There are no explicitly right data available to give exactly right numbers, but rough and correct enough figures can be derived by using statistics from e.g. Gartner and Tomi Ahonen.

Let´s look at the table above, where relevant global mobile device statistics have been gathered from sources mentioned earlier. We try to evaluate Microsoft announcement by using installed base at the end of fourth quarter 2012 and end of first quarter 2013. Also available first quarter 2013 total sales numbers will be used. On rows 4 to 7 there are total feature phone and smartphone statistics, and an estimate, how many feature phone users worldwide have upgraded to smartphone. The latter rough figure is derived just by assuming that all feature phone buyers that do not show up in installed base move to smartphones.

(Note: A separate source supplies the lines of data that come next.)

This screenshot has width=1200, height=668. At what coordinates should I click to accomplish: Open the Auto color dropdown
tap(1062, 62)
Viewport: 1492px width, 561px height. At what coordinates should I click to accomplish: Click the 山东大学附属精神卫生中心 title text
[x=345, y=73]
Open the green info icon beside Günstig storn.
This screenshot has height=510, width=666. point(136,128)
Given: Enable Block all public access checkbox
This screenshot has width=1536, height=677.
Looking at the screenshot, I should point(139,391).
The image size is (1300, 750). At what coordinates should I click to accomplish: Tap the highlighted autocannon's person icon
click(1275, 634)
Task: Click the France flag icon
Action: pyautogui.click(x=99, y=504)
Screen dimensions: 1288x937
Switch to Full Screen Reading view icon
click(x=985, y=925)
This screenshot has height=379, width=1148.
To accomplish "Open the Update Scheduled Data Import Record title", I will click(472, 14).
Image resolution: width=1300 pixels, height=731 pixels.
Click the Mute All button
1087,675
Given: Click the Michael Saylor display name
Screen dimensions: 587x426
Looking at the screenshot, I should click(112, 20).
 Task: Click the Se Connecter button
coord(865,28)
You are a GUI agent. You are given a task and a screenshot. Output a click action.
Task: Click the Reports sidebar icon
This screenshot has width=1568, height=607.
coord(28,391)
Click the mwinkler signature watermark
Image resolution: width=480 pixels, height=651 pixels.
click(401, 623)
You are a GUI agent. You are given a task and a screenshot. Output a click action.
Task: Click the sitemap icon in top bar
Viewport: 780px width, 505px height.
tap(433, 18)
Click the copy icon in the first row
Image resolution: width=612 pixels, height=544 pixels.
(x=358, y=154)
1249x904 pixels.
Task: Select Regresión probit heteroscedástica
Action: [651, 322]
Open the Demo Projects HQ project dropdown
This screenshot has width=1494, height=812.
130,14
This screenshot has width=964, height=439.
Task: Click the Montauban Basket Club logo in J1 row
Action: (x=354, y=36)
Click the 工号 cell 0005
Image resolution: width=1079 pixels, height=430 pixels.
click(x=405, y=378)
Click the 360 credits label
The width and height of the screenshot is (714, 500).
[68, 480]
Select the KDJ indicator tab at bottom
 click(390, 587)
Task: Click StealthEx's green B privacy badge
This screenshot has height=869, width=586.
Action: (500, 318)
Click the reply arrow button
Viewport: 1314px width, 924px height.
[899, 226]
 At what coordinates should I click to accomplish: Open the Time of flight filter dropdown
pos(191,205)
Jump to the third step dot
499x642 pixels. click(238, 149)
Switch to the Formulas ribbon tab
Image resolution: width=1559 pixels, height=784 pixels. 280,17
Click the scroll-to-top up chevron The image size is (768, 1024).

Rows 9 to 11 are about Android, with Android retainers derived simply through subtracting from total 1Q sales the growth in installed base during the same period.

On WP rows, 13 to 15, transition numbers are directly taken from the Microsoft announcement.

Number of Symbian detainees is calculated in the same manner as is case of Android.

Then comes the story, how to interpret this ?

Microsoft was happily beating the drum for the 42 % of WP users coming from feature phone, but, according to 1Q 2013 statistics, this means only about 1 % market share of all upgraders (see row 20). By no means this can be considered good or even acceptable. Taking Nokia´s earlier and also current position in the feature phone market, WP should be able to lure many more of the 4 billion users.

Though there might by some dissatisfaction among Android users, as Microsoft says, it does not seem to be walk in the park for WP - only about 3 % of Android users purchasing a new device select a Windows Phone (row 21). This is on a par or only slightly better than current WP market share. Exact Android retention level is not known, but here an estimate from US is extrapolated to global markets.

And finally, as row 22 shows, Symbian users seem to strongly avoid the Microsoft platform, less than 6,6 % - most probably much less - select that. Taking Nokia´s dominating role in Symbian, it looks that loyalty towards both the company and the smartphone platform it is using have close to disappeared.

The bottom line is that although there are some imprecision in numbers presented, it is clear that there is nothing that Microsoft and its licensees could be very proud of.  This does not say that there would not be possibilities to improve market positions, but there is still long way to go.